Choirul berujar pendirian PPKN dilatarbelakangi rasa prihatin melihat arah NU yang makin jauh dari kitthah-nya. Ormas terbesar di Indonesia itu dinilai Choirul telah masuk terlalu jauh dalam ranah politik praktis. Puncaknya dengan pencalonan Rais Aam Ma’ruf Amin sebagai calon wakil presiden Joko Widodo.
“Jadi dalam posisi Ketua Dewan Pembina PPKN, saya menyarankan pada NU kultural untuk mendesak PBNU menggelar MLB. NU sudah compang-camping, harus diluruskan. Ini bahaya, karena NU telah menjadi ormas penganut parpol,” ujar Choirul.
Choirul menuturkan sebagai Rais Aam, Ma’ruf Amin telah melanggar AD/ART sehingga kepengurusan yang ada sekarang harus diganti melalui muktamar luar biasa. Choirul membandingkan dengan sikap Rais Aam sebelumnya, Sahal Mahfudz, yang tegas menjaga khittah.
“Saat Kiai Hasyim (Ketua PBNU Hasyim Muzadi) jadi cawapres Megawati pada pilpres 2004, Kiai Sahal bilang ‘Syim kalau kamu jadi cawapres harus non-aktif dari PBNU, khittah biar saya yang jaga’. Gitu, itu baru Rais Aam namanya,” ucap Choirul.
Choirul tak khawatir pengguliran wacana Muktamar Luar Biasa NU ini bakal memecah belah warga nahdliyin. Menurut dia sejak Ma’ruf Amin jadi cawapres, warga NU sudah pecah. “Ini gara-gara Pak Jokowi nyomot NU tanpa musyawarah. Mestinya dengar dulu aturan di NU, dengar dulu suara alim ulama, baru semua paham dan tahu. O, Pak Jokowi harus didukung karena gini gini gini. Kan gitu mestinya,” ujarnya.

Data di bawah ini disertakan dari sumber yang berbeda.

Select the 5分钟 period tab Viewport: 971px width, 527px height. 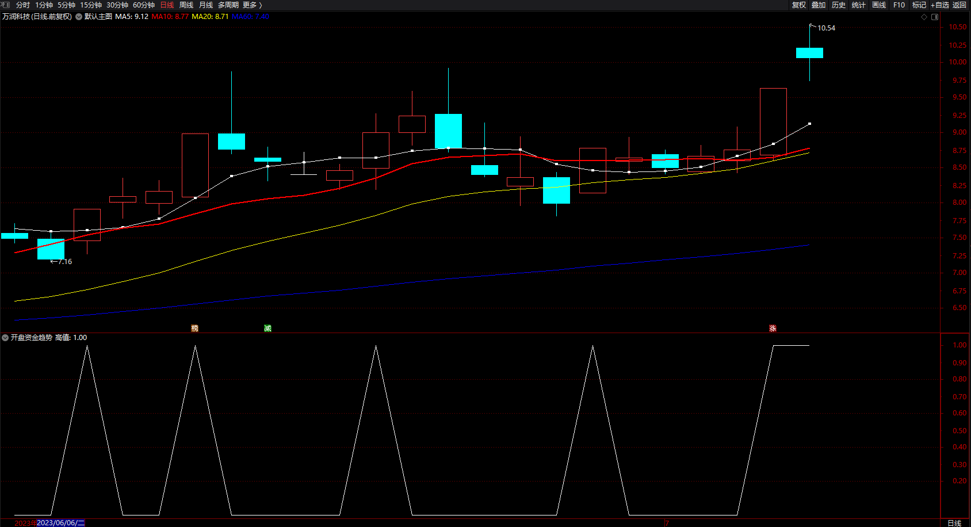(x=66, y=5)
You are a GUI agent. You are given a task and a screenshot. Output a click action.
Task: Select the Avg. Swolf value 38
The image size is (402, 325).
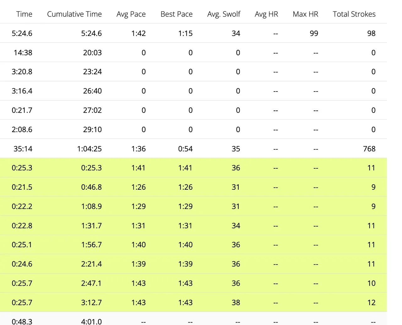236,303
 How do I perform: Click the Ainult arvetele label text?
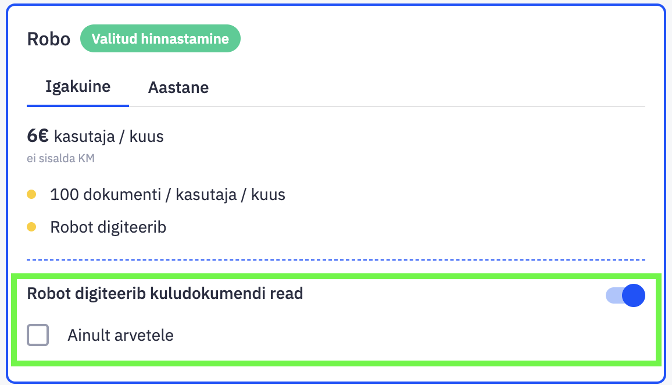[120, 336]
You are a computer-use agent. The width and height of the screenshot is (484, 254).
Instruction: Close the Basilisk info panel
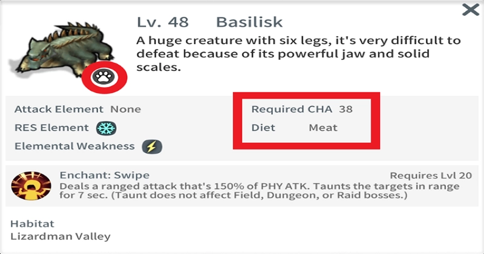pyautogui.click(x=469, y=10)
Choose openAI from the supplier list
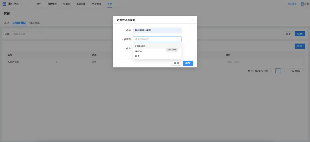 pyautogui.click(x=139, y=51)
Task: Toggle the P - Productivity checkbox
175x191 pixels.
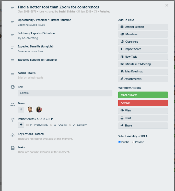Action: click(27, 125)
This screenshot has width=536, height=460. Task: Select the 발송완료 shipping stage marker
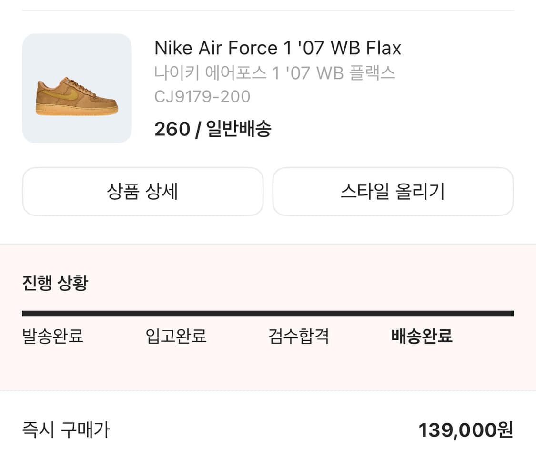(x=52, y=336)
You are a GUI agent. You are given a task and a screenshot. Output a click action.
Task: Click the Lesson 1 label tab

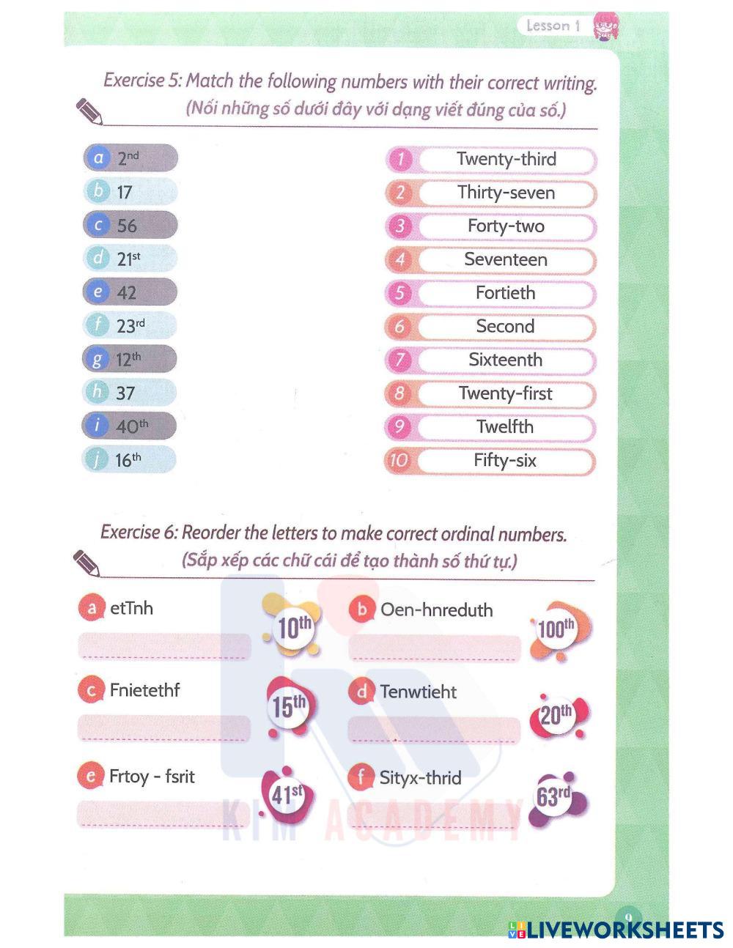[554, 26]
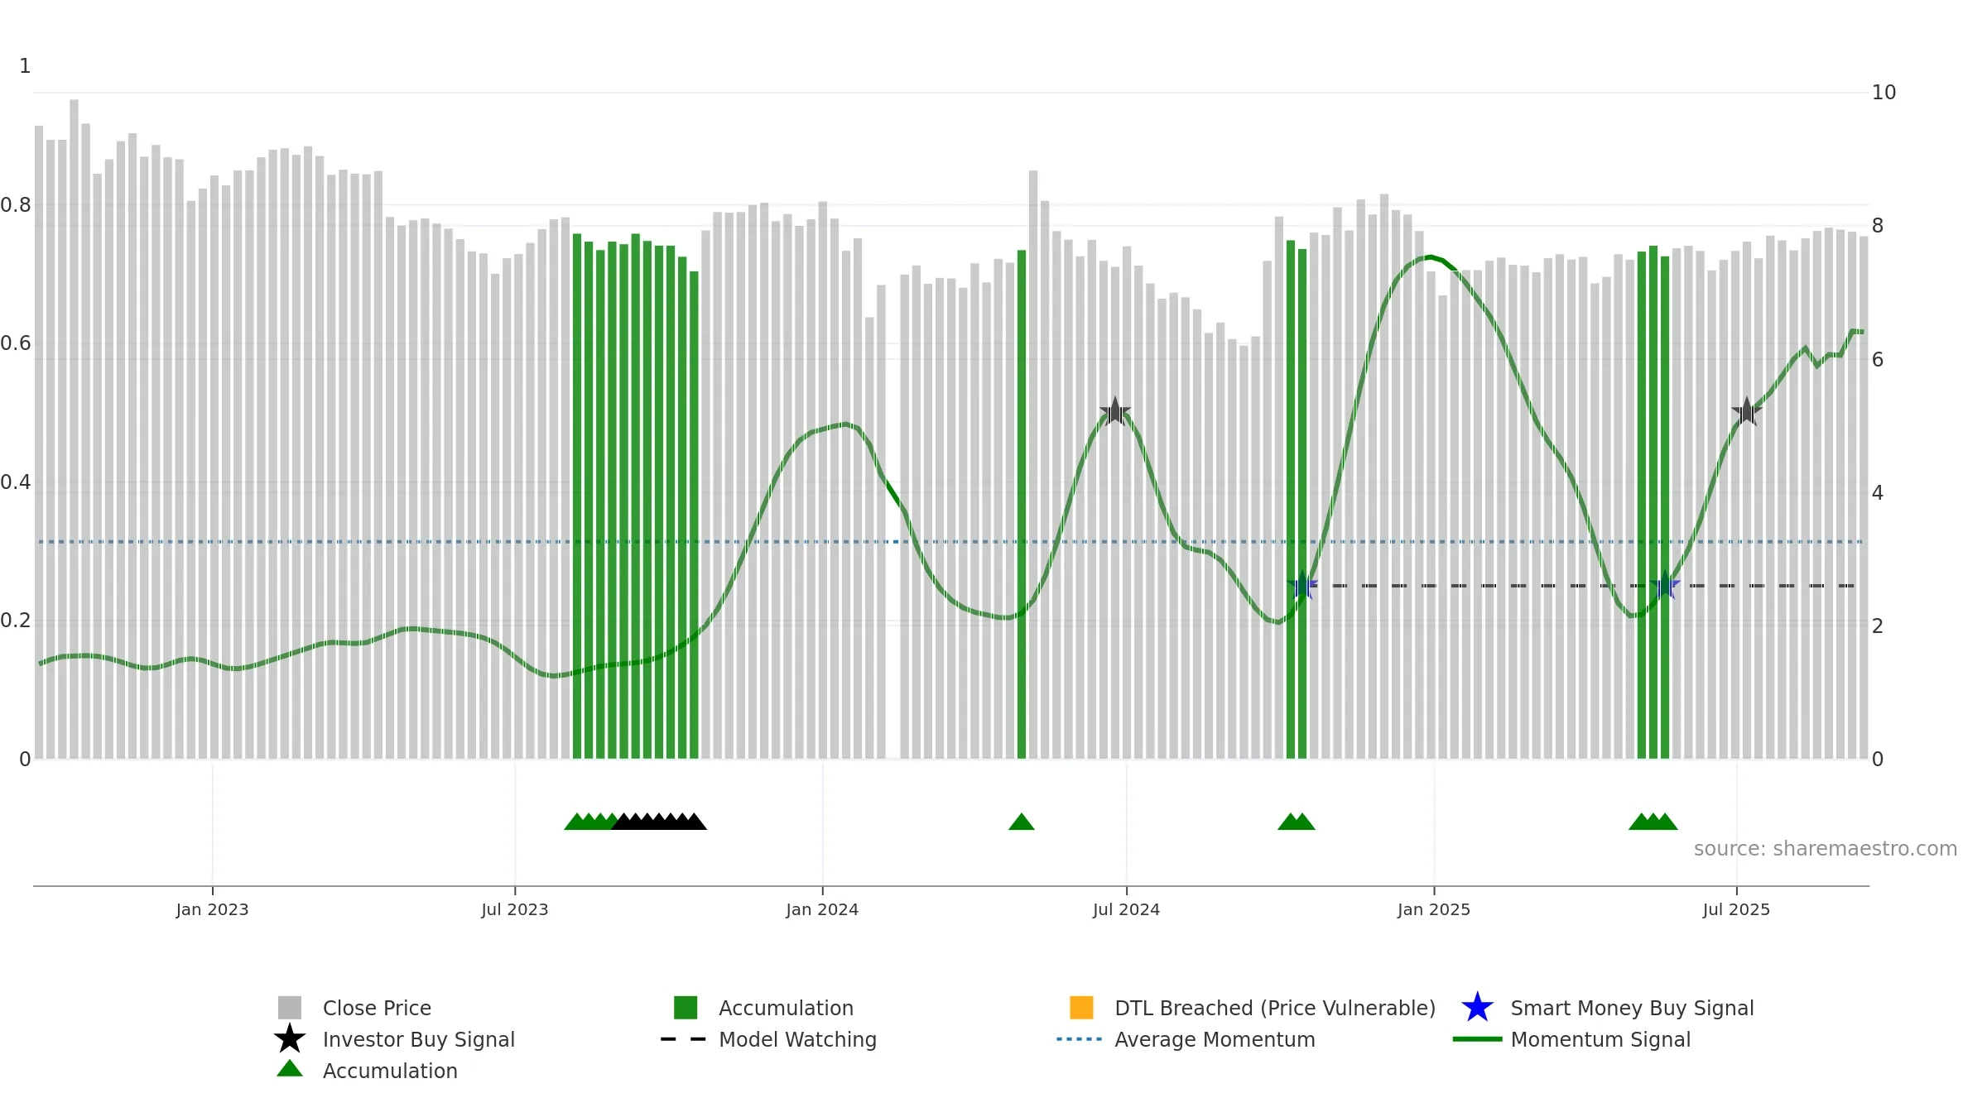Click the tallest gray bar near Apr 2024
The image size is (1987, 1117).
1033,464
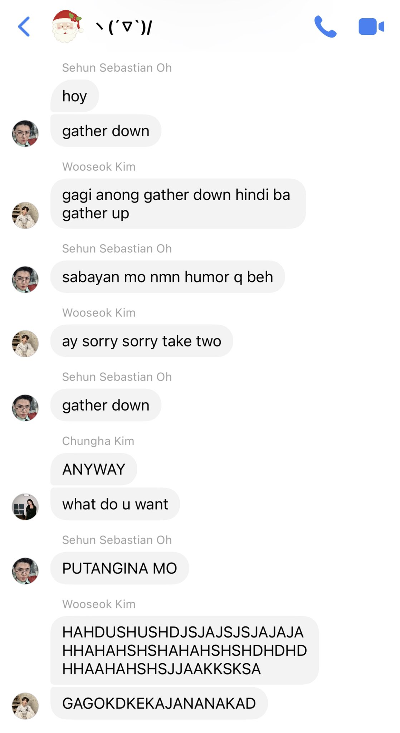Tap Wooseok's avatar beside 'GAGOKDKEKAJANANAKAD'
This screenshot has width=400, height=733.
point(25,706)
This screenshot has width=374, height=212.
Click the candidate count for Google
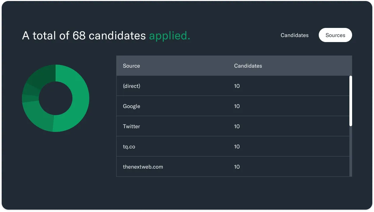[237, 106]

Ketua Bidang Hukum Pengurus Besar Nahdlatul Ulama (PBNU), Robikin Emhas membantah bahwa Ma'ruf Amin melanggar AD/ART NU. Alasannya, saat dia dicalonkan sebagai cawapres Jokowi, Ma'ruf langsung mengundurkan diri sebagai rais aam. "Oh, kalau itu sudah clear, clear," kata Robikin pada Tempo di Banjar, Selasa, 26 Februari 2019.
Robikin menjelaskan dalam AD/ART NU memang ada aturan mengenai rangkap jabatan, terutama dengan jabatan politik. Di tingkat PBNU, rais aam, wakil rais aam, ketua umum, dan wakil ketua umum dilarang rangkap jabatan dengan jabatan politik. "Dalam hal ini yang kebetulan menjabat, kalau mencalonkan atau dicalonkan, pilihannya ada dua, mundur atau dimundurkan. Dan beliau (Ma'ruf) sudah memenuhi mekanisme itu," ujarnya.
Sebelumnya Komite Khittah NU yang beranggotakan beberapa kiai sepuh, seperti Salahuddin Wahid dan Tolchah Hasan, mendesak digelarnya muktamar luar biasa. Mereka menilai kepengurusan di bawah ketua umum Said Aqil Siradj telah melanggar AD/ART. Komite Khittah menggelar serangkaian halaqah untuk menggulirkan wacana tersebut. Setelah pertemuan di Pasuruan pada akhir bulan lalu, bakal disusul halaqah berikutnya di Bandung pada 14 Maret ini.